There are other doctors in the same practice (Pediatric Surgical Associates) that I have heard good things about, I just don’t have any first hand experience to pass along.
I have been experiencing technical difficulties since last night and had hoped to have this up much earlier…
Please keep little Owain, his family, and his doctors in your prayers today as he goes through his FOURTH repair surgery for CDH. Doctors are hoping to use the latissimus dorsi flap to replace the gortex patch which seems to be one of the reasons for all of his reherniations.
Please pray that the doctors were able to use this technique and that Owain’s recovery is quick and uneventful!
I have been going through some things and I found these pics that my sister took of Grace when she came home from the hospital. We just had prints of them but I scanned them tonight…
We had just come home from the hospital with her so she was less than a week old.
When Owen was this age we were still days away from even holding him for the first time. He was still intubated, on TPN for nourishment, had a chest tube, a central line and IVs. Not to mention all the beeping and the major surgery.
I treasure these pictures. They make me happy and sad at the same time. Sad that I missed that sweet time with my itty bitty #2, but so happy that I had it with ittybitty #1.
As you may remember, Owen had surgery last July. Last Thursday we headed back up to Legacy for Owen’s 6-month check-up with Dr. Bliss.
As hoped, all was well and we were officially “released” from Dr. Bliss. He said that even though he wanted to come up with excuses so that we could come back for visits, that there really was no reason…What a blessing, but still sad to say goodbye to such a special man!
I don’t think that I have talked much about Owen health-wise since his surgery. He has been doing really well, but his surgery in July was very traumatic for him. In the months after his surgery he had to get flu shots (3 total). From July through probably mid-December every time that Owen and I would go somewhere he would say “no Owie get hurt?” I had to assure him with each errand that we weren’t going to the doctor, that he wasn’t going to get hurt. He seems to finally be getting through that, but it has been really hard to see him be so scared and worried that he is going to get hurt by someone.
Owen was apprehensive for his visit with Dr. Bliss, but Dr. Bliss is such a master at putting Owen at ease that they were playing trucks together within moments.

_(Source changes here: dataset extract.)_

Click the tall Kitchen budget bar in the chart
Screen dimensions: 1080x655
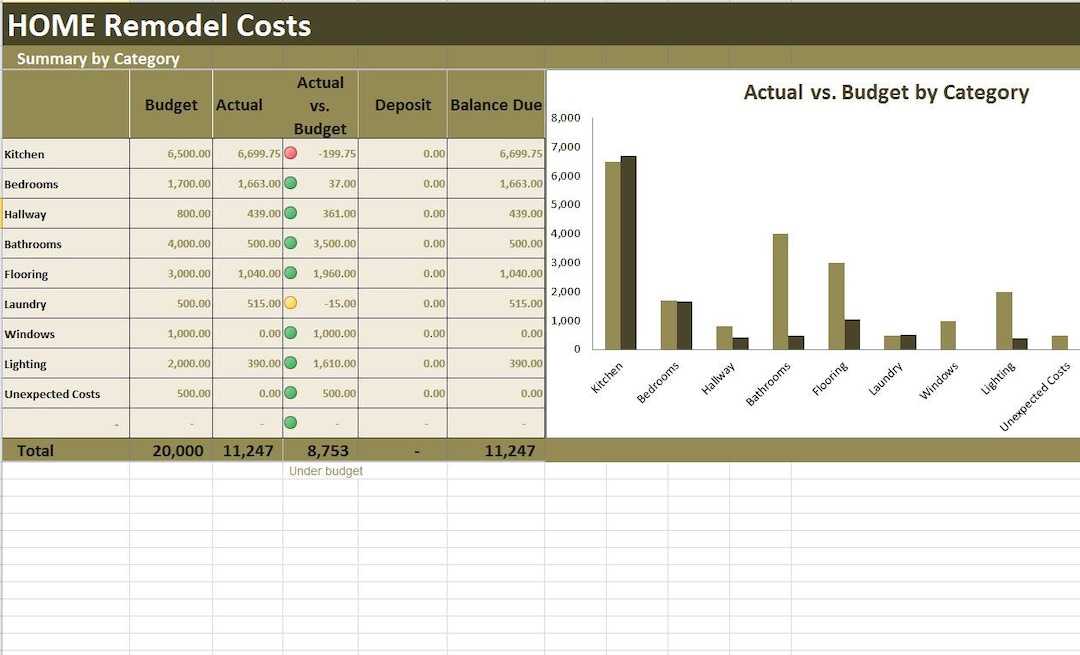[x=613, y=255]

And of course we had to spend time in the Children’s Garden.
Please join me in praying for Baby Grant today. He was born on January 11 with CDH that wasn’t diagnosed in utero. He is having his repair surgery today. His mom Leah found my blog this week and left me a comment and we have been emailing.
Surgery day is one of the scariest and most exciting parts of this journey, so scary to send your baby into surgery when they are so young, yet this is where they get a chance at new life! Without surgery, you can’t move forward.

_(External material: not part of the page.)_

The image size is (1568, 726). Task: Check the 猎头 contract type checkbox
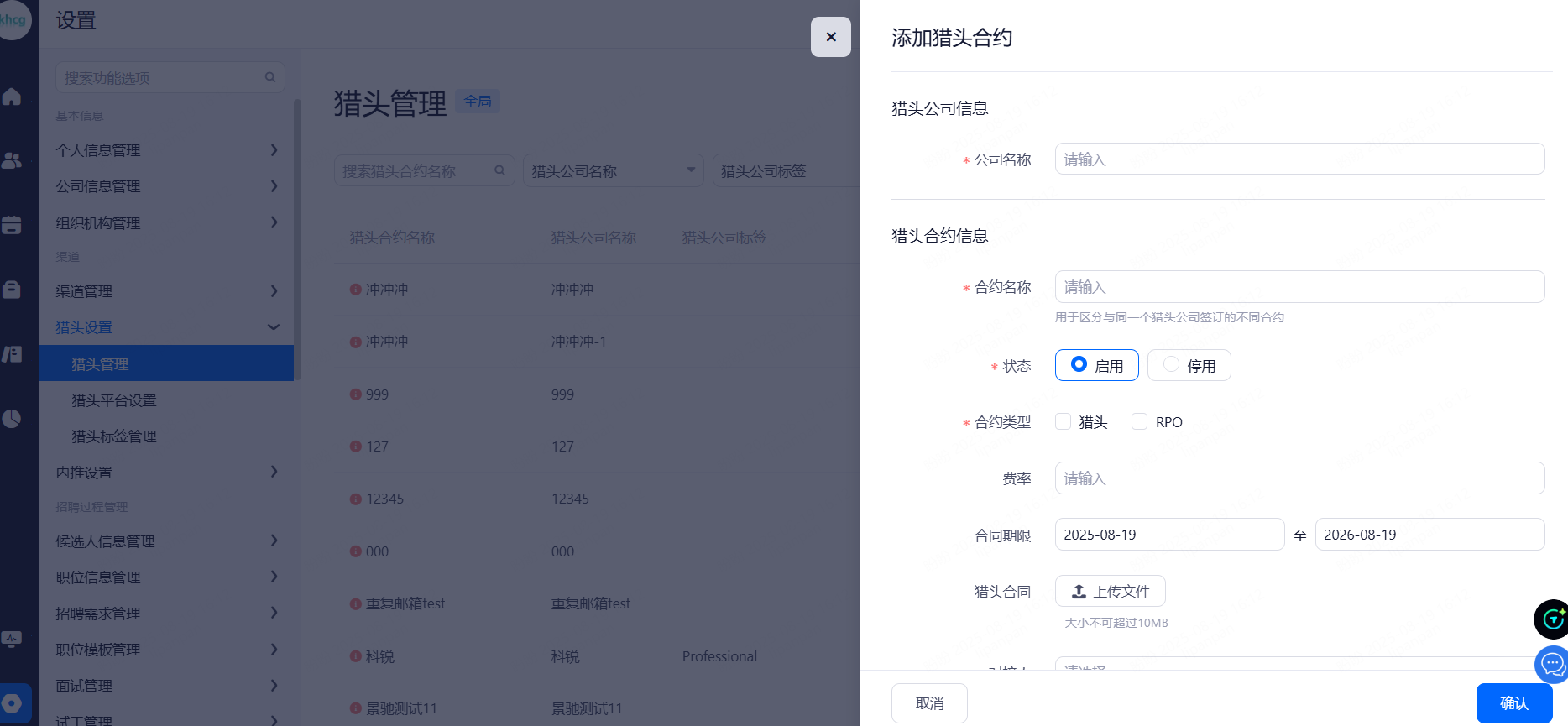(1064, 422)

Please feel free to leave comments and words of encouragement on this post and I’ll make sure that Grant and his family get them.
For you created my inmost being; you knit me together in my mother’s womb. I praise you because I am fearfully and wonderfully made; your works are wonderful, I know that full well. My frame was not hidden from you when I was made in the secret place. When I was woven together in the depths of the earth, your eyes saw my unformed body. All the days ordained for me were written in your book before one of them came to be.